Deux analyses ont été réalisées à trois mois d'intervalle, l'une par Trajectoire, l'autre par IPP, mais toutes deux conduites en partenariat avec le CGET. Or il se trouve qu'elles sont contradictoires en plusieurs points.

Il n'est pas question ici de comparer les deux études mais ces contradictions nous incitent à préciser la position du RFVE sur le dispositif.

Oui, le réseau est convaincu de l'efficacité du PRE. Il faut garder à l'esprit que les enfants pris en charge dans ce dispositif sont loin, parfois très loin, de la remise à niveau classique. Les résultats de la prise en charge d'un enfant peuvent être évidents en termes de comportement, de bien-être, de concentration, de participation à une activité de loisir.

Certes le PRE est un maillon parmi d'autres au sein d'un long processus de construction, il doit permettre la prise en charge globale de l'enfant et en aucun cas ce dispositif ne doit disparaître, nous pensons même qu'il devrait être étendu à l'ensemble du territoire.

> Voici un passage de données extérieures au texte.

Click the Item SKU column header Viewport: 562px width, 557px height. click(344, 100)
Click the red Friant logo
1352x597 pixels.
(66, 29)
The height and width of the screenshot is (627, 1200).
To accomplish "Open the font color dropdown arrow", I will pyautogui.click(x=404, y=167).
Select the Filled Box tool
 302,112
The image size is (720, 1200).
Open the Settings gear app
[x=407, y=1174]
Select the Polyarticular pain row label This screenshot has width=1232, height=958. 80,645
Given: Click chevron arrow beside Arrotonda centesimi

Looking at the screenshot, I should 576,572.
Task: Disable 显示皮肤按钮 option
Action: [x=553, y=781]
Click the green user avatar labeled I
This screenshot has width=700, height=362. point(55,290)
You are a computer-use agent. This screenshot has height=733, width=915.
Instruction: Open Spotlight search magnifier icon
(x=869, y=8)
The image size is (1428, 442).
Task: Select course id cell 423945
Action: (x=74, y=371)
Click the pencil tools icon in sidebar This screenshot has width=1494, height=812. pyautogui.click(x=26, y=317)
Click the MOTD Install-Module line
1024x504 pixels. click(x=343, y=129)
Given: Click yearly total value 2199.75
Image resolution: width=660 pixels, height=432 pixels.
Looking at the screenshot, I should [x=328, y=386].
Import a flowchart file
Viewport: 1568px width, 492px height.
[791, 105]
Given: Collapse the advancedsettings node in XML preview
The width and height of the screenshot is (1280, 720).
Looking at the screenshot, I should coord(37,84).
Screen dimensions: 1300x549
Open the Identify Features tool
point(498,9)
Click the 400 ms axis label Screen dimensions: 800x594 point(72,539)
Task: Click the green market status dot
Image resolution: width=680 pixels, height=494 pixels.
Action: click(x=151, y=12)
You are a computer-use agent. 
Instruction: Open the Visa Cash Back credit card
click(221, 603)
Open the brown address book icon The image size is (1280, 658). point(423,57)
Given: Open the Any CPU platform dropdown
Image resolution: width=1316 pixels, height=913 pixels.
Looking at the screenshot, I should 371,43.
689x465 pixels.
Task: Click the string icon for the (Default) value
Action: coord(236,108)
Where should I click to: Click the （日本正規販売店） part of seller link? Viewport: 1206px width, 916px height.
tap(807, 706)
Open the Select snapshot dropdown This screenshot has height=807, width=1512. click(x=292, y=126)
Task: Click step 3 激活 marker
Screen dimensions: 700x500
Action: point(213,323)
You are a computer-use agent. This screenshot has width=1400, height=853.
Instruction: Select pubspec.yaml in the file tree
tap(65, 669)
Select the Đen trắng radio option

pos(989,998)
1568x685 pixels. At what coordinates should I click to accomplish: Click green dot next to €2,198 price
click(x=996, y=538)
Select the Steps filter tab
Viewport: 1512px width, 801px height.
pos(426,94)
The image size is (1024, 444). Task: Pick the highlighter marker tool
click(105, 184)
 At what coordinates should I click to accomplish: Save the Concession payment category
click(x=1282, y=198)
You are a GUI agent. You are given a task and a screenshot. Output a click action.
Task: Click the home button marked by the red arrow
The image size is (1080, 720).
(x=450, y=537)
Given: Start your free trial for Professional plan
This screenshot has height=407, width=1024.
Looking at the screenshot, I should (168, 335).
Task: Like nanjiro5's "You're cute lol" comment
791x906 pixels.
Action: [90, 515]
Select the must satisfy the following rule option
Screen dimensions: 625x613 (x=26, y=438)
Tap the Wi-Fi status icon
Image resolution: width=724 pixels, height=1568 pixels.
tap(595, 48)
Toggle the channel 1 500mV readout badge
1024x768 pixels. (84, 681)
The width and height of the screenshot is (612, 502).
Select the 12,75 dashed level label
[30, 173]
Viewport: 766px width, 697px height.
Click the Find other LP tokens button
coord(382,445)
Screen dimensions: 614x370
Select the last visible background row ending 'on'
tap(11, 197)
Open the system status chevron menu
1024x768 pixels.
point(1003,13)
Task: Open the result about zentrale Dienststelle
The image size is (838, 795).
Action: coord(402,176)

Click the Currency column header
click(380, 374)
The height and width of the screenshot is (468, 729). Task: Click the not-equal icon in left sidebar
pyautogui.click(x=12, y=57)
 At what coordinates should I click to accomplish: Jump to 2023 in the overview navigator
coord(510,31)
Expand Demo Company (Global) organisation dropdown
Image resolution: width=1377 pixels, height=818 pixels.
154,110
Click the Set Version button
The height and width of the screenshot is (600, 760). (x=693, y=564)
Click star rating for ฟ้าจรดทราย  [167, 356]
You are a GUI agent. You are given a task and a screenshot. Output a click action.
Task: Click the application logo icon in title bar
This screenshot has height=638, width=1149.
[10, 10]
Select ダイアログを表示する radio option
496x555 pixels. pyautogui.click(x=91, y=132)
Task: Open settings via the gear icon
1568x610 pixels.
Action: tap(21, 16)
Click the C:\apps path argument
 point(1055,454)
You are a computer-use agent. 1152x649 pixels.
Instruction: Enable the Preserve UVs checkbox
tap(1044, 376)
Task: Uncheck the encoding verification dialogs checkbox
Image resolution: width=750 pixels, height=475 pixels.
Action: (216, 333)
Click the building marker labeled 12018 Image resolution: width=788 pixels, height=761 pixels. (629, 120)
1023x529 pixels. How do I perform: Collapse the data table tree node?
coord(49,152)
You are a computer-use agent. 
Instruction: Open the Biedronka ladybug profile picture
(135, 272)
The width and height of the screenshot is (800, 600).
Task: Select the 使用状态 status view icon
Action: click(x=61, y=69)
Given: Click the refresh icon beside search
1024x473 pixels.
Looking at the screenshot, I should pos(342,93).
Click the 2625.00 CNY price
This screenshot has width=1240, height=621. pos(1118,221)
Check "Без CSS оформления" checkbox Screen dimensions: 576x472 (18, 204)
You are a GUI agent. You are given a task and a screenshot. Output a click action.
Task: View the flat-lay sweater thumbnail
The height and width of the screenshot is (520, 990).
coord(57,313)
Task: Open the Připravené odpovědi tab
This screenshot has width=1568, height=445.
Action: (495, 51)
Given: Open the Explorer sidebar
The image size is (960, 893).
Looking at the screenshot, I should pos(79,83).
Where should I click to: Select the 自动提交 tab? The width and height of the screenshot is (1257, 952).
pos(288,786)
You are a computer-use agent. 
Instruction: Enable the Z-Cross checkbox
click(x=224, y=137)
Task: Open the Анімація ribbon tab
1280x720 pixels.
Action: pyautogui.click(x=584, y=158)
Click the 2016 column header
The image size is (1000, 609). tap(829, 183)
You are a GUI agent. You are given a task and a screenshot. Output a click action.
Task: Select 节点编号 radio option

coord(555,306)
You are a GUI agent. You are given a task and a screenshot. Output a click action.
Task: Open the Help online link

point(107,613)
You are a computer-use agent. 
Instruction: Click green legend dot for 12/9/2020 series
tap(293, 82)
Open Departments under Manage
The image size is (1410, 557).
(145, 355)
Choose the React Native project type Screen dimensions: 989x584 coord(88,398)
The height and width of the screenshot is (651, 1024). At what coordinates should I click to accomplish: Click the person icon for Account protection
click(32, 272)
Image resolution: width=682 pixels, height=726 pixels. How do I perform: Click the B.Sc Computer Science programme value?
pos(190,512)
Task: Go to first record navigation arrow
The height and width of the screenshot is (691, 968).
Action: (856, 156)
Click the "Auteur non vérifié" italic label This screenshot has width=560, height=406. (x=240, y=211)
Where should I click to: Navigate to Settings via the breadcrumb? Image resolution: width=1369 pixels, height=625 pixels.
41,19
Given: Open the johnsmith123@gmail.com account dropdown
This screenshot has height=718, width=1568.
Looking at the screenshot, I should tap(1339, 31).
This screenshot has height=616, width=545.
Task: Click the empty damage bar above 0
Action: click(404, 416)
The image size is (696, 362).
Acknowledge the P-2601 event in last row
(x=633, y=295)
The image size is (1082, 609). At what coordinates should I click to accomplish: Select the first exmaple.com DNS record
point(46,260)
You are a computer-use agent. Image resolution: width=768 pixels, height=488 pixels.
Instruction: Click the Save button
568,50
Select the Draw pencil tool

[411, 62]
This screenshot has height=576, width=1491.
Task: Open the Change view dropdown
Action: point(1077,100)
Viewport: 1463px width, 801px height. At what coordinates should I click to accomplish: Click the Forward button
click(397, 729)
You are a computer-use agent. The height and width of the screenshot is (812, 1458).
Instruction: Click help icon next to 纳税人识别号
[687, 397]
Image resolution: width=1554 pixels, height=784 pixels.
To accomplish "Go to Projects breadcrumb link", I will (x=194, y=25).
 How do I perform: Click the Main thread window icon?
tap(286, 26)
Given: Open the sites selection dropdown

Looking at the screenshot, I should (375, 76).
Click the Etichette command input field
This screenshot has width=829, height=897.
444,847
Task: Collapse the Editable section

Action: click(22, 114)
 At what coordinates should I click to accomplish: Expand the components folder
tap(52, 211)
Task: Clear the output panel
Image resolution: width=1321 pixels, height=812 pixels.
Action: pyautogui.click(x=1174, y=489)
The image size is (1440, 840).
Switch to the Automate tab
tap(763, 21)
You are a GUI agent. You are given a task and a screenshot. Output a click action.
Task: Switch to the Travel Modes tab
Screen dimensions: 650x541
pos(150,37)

Nous devrions tendre vers une Politique de besoins sans zonage, pour mieux répondre aux différentes difficultés que le droit commun ne peut pas prendre en charge.

Dans un article d'Alternative Économique, Denis CLERC, son fondateur, écrit :

" La société tout entière porte la responsabilité de ne pas avoir assez accompagné ces transformations, de n'avoir pas fourni aux familles les atouts grâce auxquels leurs enfants auraient pu mieux se préparer à affronter ce monde qui change en mettant en œuvre un urbanisme à la fois plus social et plus équitable. "

C'est pourquoi, même si nous déplorons toujours le désengagement de l’Etat au détriment des usagers et à la charge des collectivités territoriales, nous ne souhaitons pas que le PRE disparaisse car il a le mérite de mettre tous les acteurs éducatifs autour de la table pour une bonne prise en charge de l’enfant en difficulté et un meilleur avenir.